Records to use.

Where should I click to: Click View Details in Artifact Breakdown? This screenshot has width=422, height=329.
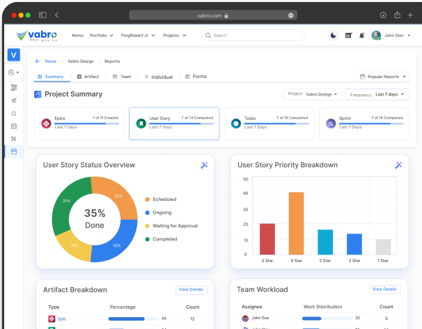(191, 289)
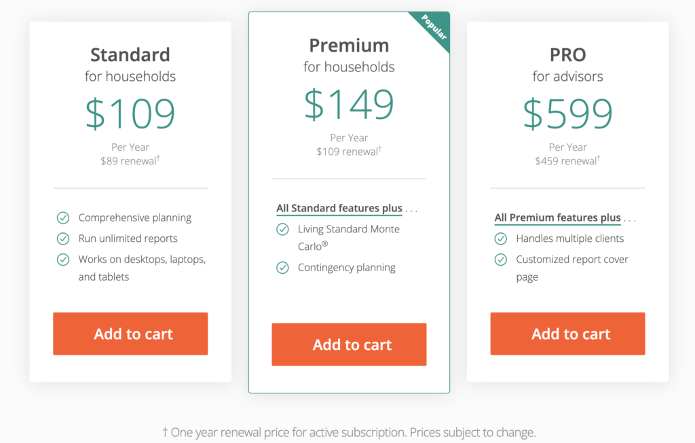
Task: Click checkmark icon beside Run unlimited reports
Action: tap(63, 238)
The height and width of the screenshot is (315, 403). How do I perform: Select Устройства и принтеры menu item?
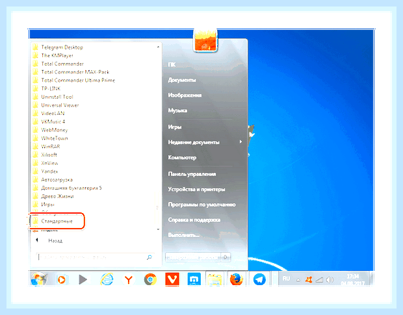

Exercise description. Could you copy the lines above exactly and skip the images?

Answer.
Where should I click to: Click View Details in Artifact Breakdown? This screenshot has width=422, height=329.
(191, 289)
Task: Click checkmark icon beside Run unlimited reports
Action: tap(63, 238)
The height and width of the screenshot is (315, 403). How do I perform: Select Устройства и принтеры menu item?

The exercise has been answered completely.